Silicon and rhenium make transverse electricity from heat

Silicon and rhenium make transverse electricity from heat

This is not the first time that ‘transverse thermoelectricity’ has been demonstrated but, according to the researchers, it is the first time it has shown notable efficiency.

It works when the internal structure of the Re4Si7 crystal is at a specific angle to the heat flow, causing electrons and holes separate and travel off in opposite directions at right angles to the heat – while in conventional thermoelectric generators the carriers move along the heat flow axis.

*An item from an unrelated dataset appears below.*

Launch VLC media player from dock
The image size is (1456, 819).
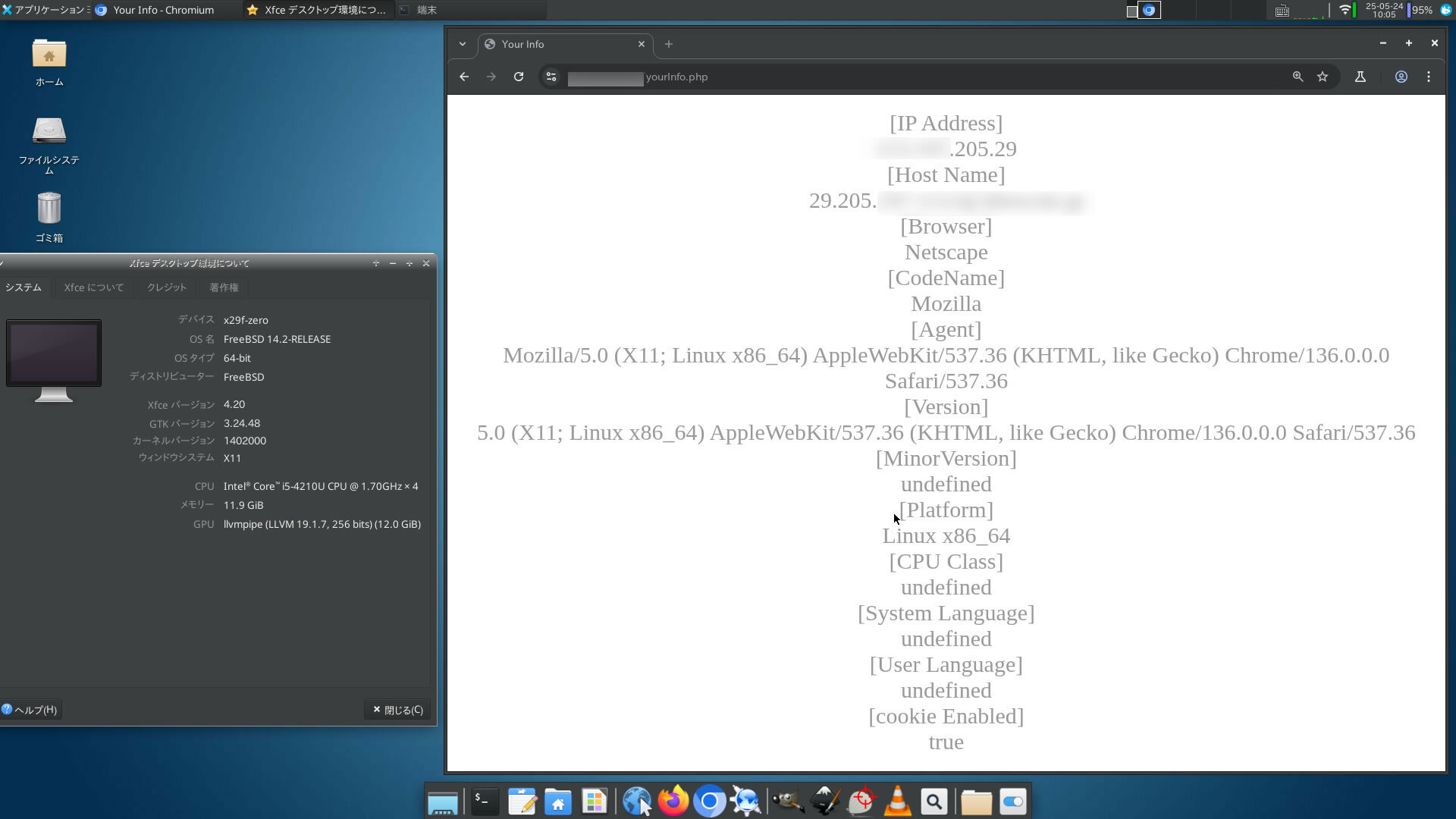coord(898,802)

“This is the first time this kind of device has ever been shown to be feasible,” said chemistry professor Joshua Goldberger. “We showed that these materials are as effective as conventional thermoelectric generator technology, with efficiencies that are orders of magnitude higher than any previous transverse device. This compound is just as good as what you can buy commercially.”

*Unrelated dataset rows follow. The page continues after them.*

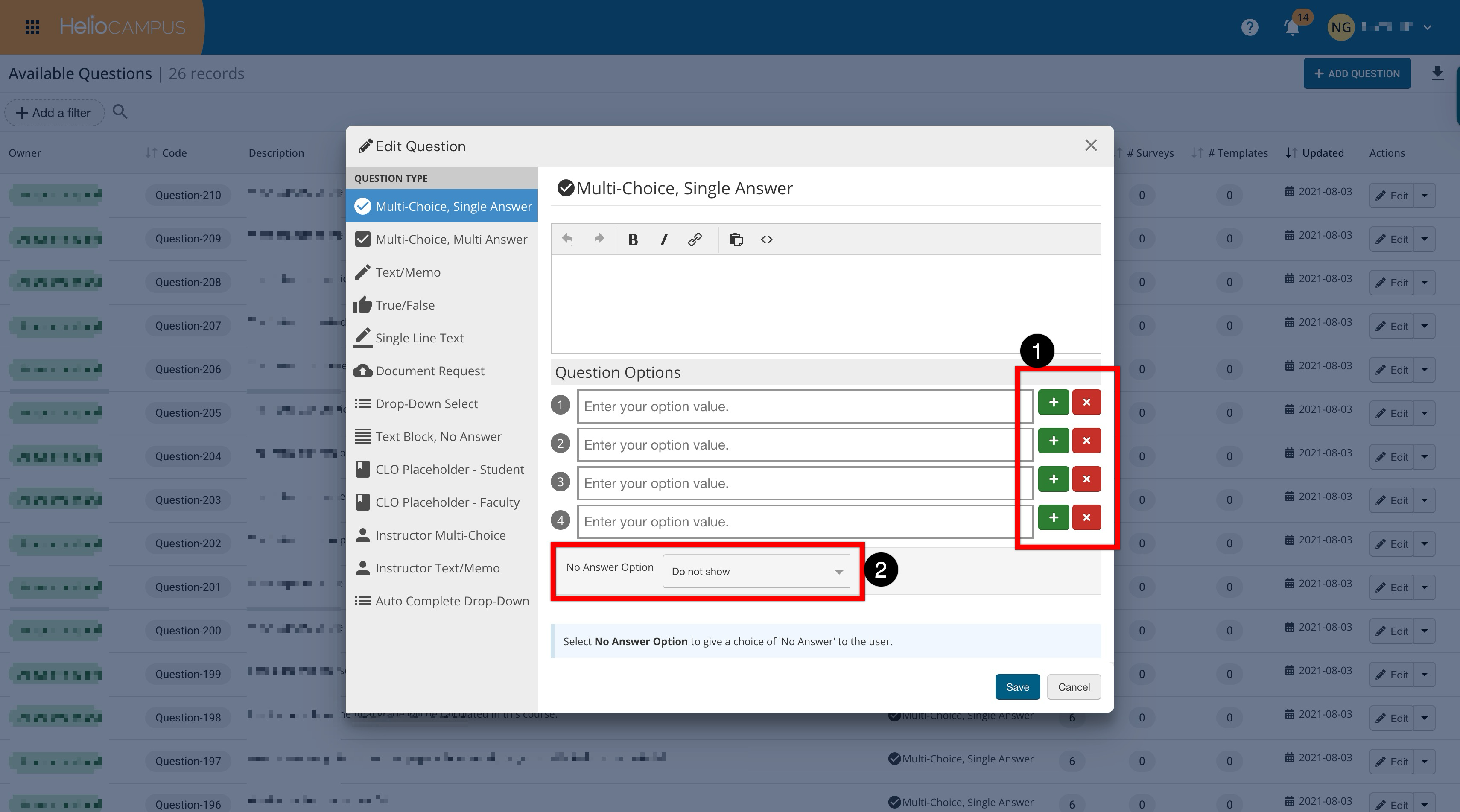This screenshot has width=1460, height=812.
Task: Remove option 3 with red X button
Action: [1086, 479]
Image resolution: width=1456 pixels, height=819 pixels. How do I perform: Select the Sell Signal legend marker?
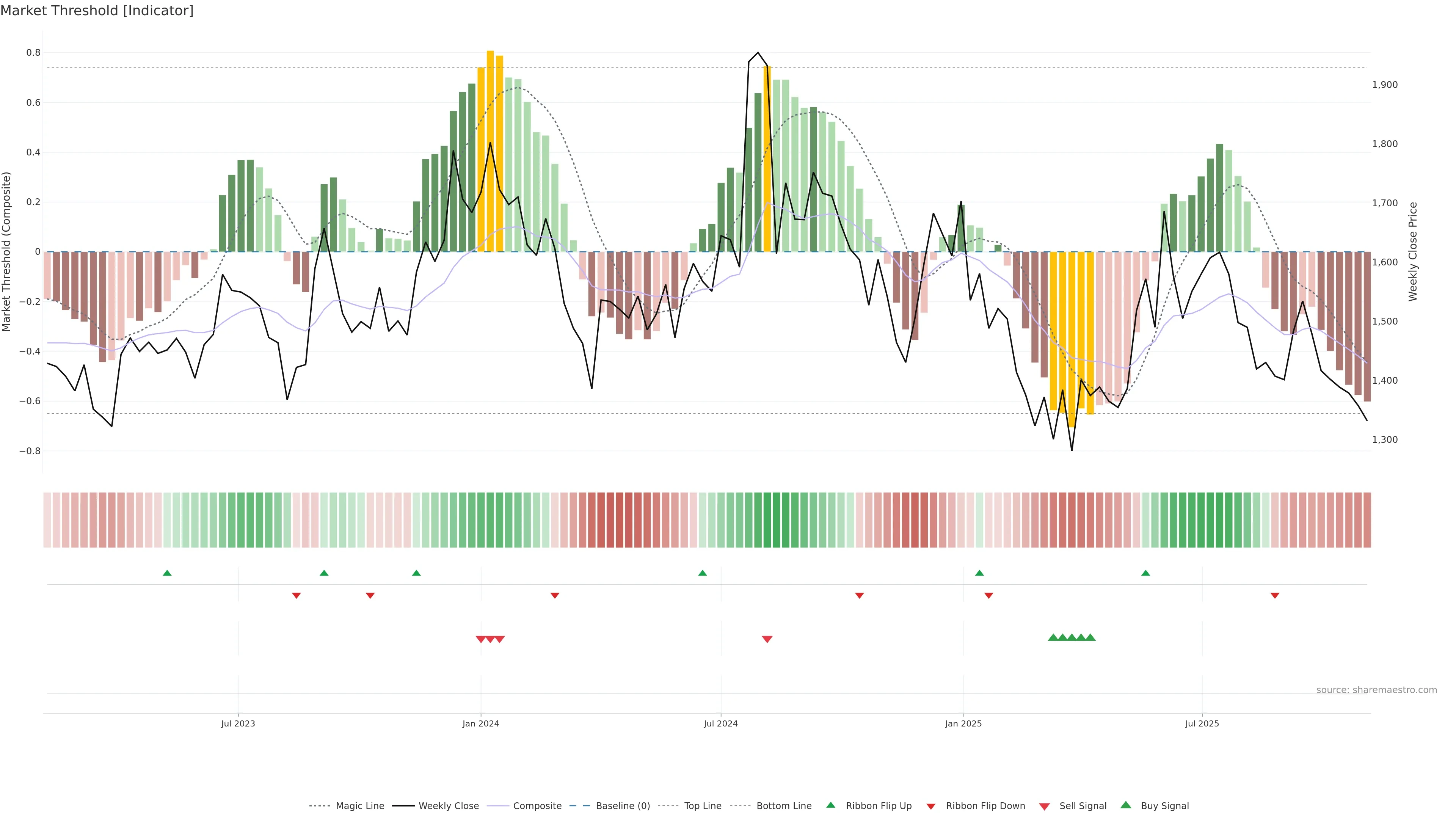click(1045, 806)
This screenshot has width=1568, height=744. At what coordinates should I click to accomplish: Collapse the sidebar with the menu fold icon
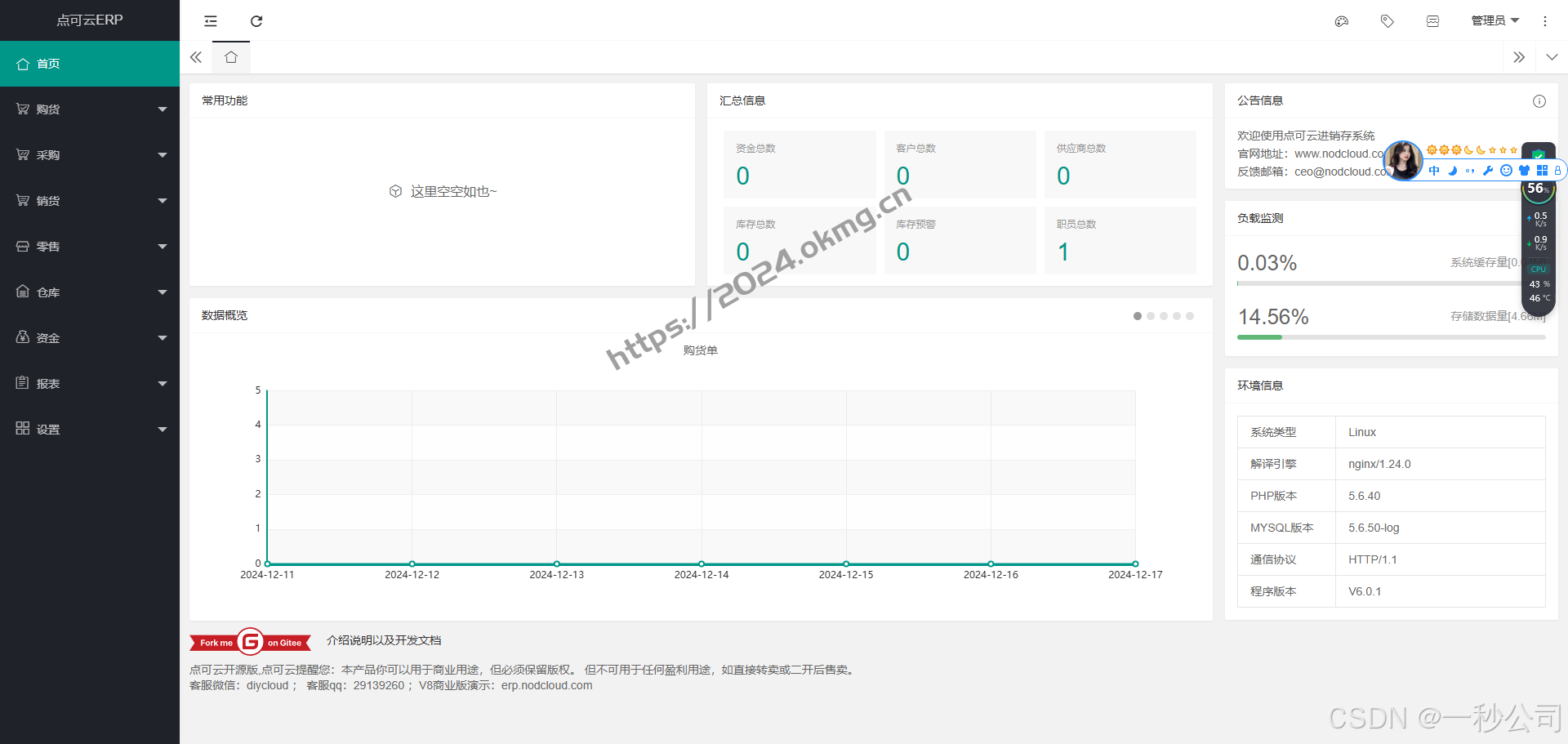pos(210,21)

Two years ago, the same team discovered unexpected properties, in a different compound, that allowed electrons and holes “to run along what might resemble a north-south highway for one charge and an east-west highway for the other”, according to the university.

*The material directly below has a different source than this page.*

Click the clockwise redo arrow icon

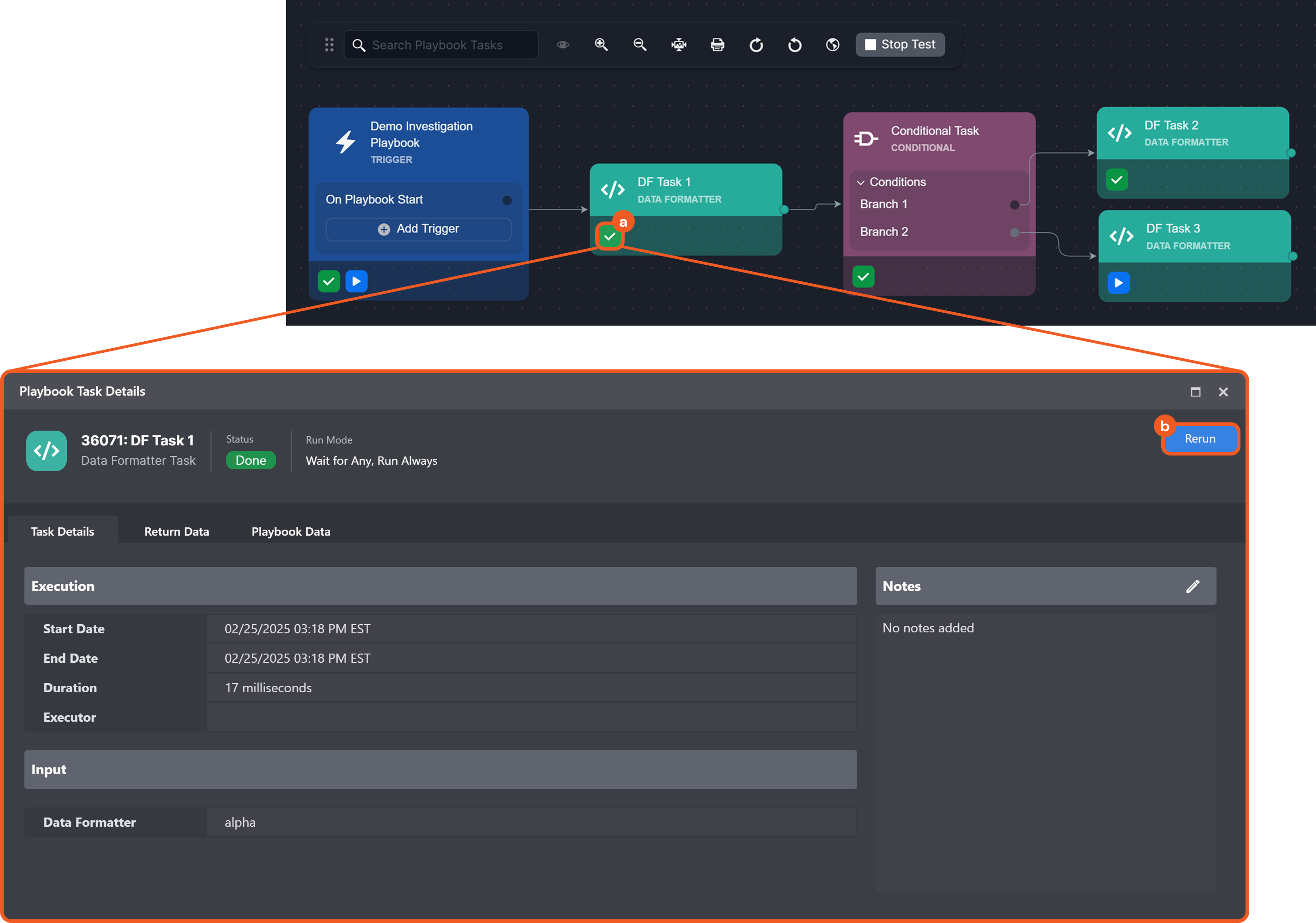click(756, 45)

After that discovery, the researchers combed through the research of other scientist that had been found crystals that did the same thing.

“We got interested in this because, at first, we didn’t realise it could exist,” said Goldberger. “When we figured out it could exist, we’ve been really pushing to find these materials.”

Now they have experimentally confirmed 15 materials with these properties, out of the over 110,000 internationally catalogued crystal structures.

“A few had been discovered, but none was exploited for functionality. What we have found is that we can actually do something with it,” said Ohio professor of materials science Wolfgang Windl. “All we have to do is put wires to one end and orient the crystal a certain way and suddenly we have a power generator with no moving parts.”

Ohio State worked with the University of Illinois at Urbana-Champaign.

The work is covered in ‘Highly efficient transverse thermoelectric devices with Re4Si7 crystals‘ published in Energy & Environmental Science.